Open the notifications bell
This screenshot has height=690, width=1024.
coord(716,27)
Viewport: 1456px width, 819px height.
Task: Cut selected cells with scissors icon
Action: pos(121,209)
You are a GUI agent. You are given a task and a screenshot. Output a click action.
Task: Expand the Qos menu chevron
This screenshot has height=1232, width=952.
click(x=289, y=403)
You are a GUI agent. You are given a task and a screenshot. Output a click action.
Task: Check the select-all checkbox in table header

________________

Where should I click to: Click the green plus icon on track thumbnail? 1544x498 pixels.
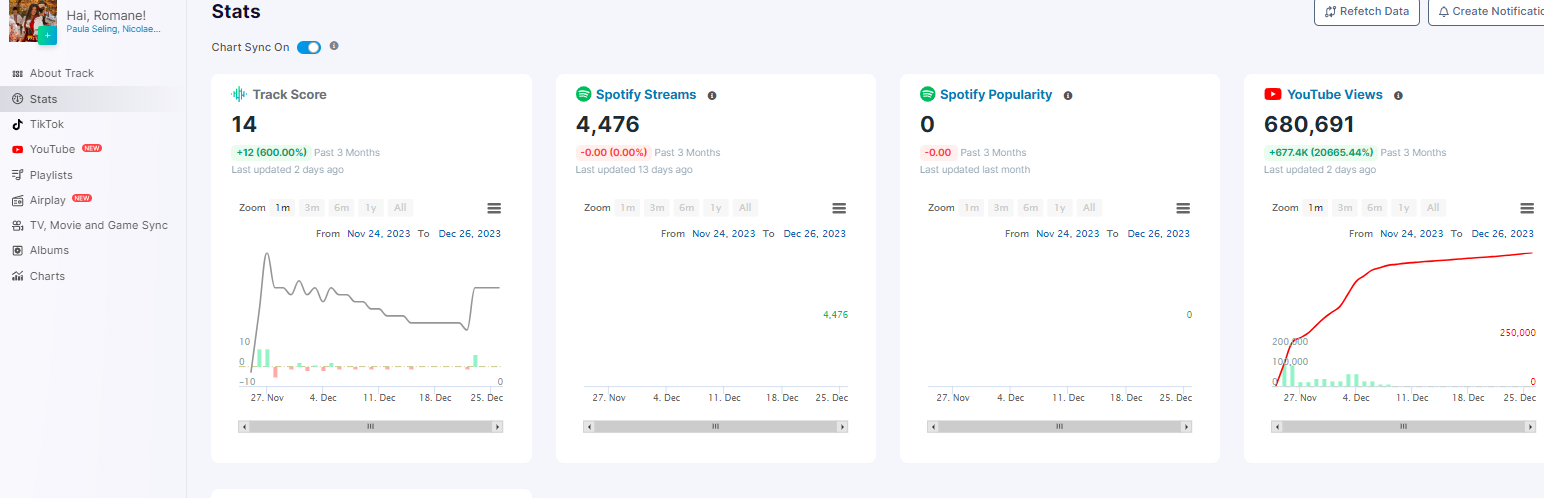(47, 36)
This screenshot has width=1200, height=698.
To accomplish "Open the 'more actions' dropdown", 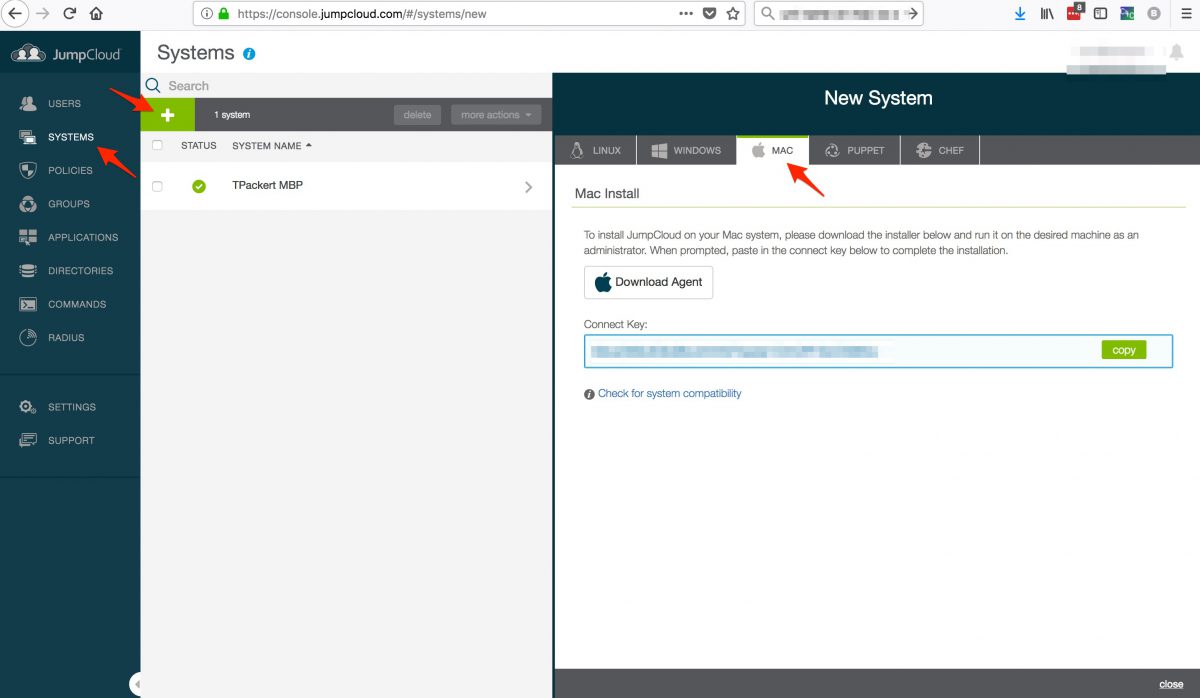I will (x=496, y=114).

________________

=== Task directions ===
Above are some records; copy exactly the lines from the one with "This screenshot has height=1232, width=952." through the one with "Task: Check the", both included, and no others.

=== Solved problem ===
This screenshot has height=1232, width=952.
click(x=289, y=403)
You are a GUI agent. You are given a task and a screenshot. Output a click action.
Task: Check the select-all checkbox in table header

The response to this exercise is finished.